# Task statement:
The reply should be an exact transcription of every record.

━━━ Dataset entries ━━━

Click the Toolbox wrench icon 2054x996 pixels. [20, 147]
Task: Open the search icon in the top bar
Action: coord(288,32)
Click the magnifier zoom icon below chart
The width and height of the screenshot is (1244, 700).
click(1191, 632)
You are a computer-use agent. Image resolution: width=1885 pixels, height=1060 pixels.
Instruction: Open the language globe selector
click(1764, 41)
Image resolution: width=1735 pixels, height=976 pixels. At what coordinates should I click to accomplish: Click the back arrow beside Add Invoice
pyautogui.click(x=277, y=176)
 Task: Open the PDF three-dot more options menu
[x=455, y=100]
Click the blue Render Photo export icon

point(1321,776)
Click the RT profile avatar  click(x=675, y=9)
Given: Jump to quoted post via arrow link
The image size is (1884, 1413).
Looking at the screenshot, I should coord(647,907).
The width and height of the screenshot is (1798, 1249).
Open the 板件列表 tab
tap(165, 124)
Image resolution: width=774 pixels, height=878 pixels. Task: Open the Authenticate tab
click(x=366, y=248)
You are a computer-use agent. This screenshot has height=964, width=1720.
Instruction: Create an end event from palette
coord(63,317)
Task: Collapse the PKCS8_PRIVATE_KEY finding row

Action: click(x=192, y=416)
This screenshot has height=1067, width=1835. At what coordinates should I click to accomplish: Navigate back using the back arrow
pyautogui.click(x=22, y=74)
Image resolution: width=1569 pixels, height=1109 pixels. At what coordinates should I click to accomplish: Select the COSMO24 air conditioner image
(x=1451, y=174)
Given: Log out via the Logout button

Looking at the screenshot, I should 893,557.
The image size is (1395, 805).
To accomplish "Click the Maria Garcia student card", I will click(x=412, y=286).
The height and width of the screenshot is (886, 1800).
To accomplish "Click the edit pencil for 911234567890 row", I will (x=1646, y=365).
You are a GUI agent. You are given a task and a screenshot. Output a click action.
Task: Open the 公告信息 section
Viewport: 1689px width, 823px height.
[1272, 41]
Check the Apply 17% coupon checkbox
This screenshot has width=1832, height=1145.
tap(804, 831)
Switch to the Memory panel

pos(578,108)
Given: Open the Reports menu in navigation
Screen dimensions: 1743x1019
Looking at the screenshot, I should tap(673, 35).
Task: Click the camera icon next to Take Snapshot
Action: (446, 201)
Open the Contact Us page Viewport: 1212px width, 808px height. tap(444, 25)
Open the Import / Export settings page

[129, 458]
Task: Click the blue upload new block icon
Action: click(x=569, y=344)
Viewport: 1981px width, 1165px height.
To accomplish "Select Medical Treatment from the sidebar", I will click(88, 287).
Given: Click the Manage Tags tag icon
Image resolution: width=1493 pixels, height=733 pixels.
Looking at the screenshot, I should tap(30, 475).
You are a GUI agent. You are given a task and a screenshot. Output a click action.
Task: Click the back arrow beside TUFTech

━━━

# Written answer:
Click the Toolbox wrench icon 2054x996 pixels. [20, 147]
Task: Open the search icon in the top bar
Action: coord(288,32)
Click the magnifier zoom icon below chart
The width and height of the screenshot is (1244, 700).
click(1191, 632)
You are a computer-use agent. Image resolution: width=1885 pixels, height=1060 pixels.
Instruction: Open the language globe selector
click(1764, 41)
Image resolution: width=1735 pixels, height=976 pixels. At what coordinates should I click to accomplish: Click the back arrow beside Add Invoice
pyautogui.click(x=277, y=176)
 Task: Open the PDF three-dot more options menu
[x=455, y=100]
Click the blue Render Photo export icon

point(1321,776)
Click the RT profile avatar  click(x=675, y=9)
Given: Jump to quoted post via arrow link
The image size is (1884, 1413).
Looking at the screenshot, I should coord(647,907).
The width and height of the screenshot is (1798, 1249).
Open the 板件列表 tab
tap(165, 124)
Image resolution: width=774 pixels, height=878 pixels. Task: Open the Authenticate tab
click(x=366, y=248)
You are a computer-use agent. This screenshot has height=964, width=1720.
Instruction: Create an end event from palette
coord(63,317)
Task: Collapse the PKCS8_PRIVATE_KEY finding row

Action: click(x=192, y=416)
This screenshot has height=1067, width=1835. At what coordinates should I click to accomplish: Navigate back using the back arrow
pyautogui.click(x=22, y=74)
Image resolution: width=1569 pixels, height=1109 pixels. At what coordinates should I click to accomplish: Select the COSMO24 air conditioner image
(x=1451, y=174)
Given: Log out via the Logout button

Looking at the screenshot, I should 893,557.
The image size is (1395, 805).
To accomplish "Click the Maria Garcia student card", I will click(x=412, y=286).
The height and width of the screenshot is (886, 1800).
To accomplish "Click the edit pencil for 911234567890 row", I will (x=1646, y=365).
You are a GUI agent. You are given a task and a screenshot. Output a click action.
Task: Open the 公告信息 section
Viewport: 1689px width, 823px height.
[1272, 41]
Check the Apply 17% coupon checkbox
This screenshot has width=1832, height=1145.
tap(804, 831)
Switch to the Memory panel

pos(578,108)
Given: Open the Reports menu in navigation
Screen dimensions: 1743x1019
Looking at the screenshot, I should tap(673, 35).
Task: Click the camera icon next to Take Snapshot
Action: (446, 201)
Open the Contact Us page Viewport: 1212px width, 808px height. tap(444, 25)
Open the Import / Export settings page

[129, 458]
Task: Click the blue upload new block icon
Action: click(x=569, y=344)
Viewport: 1981px width, 1165px height.
To accomplish "Select Medical Treatment from the sidebar", I will click(88, 287).
Given: Click the Manage Tags tag icon
Image resolution: width=1493 pixels, height=733 pixels.
Looking at the screenshot, I should tap(30, 475).
You are a GUI agent. You are given a task and a screenshot. Output a click action.
Task: Click the back arrow beside TUFTech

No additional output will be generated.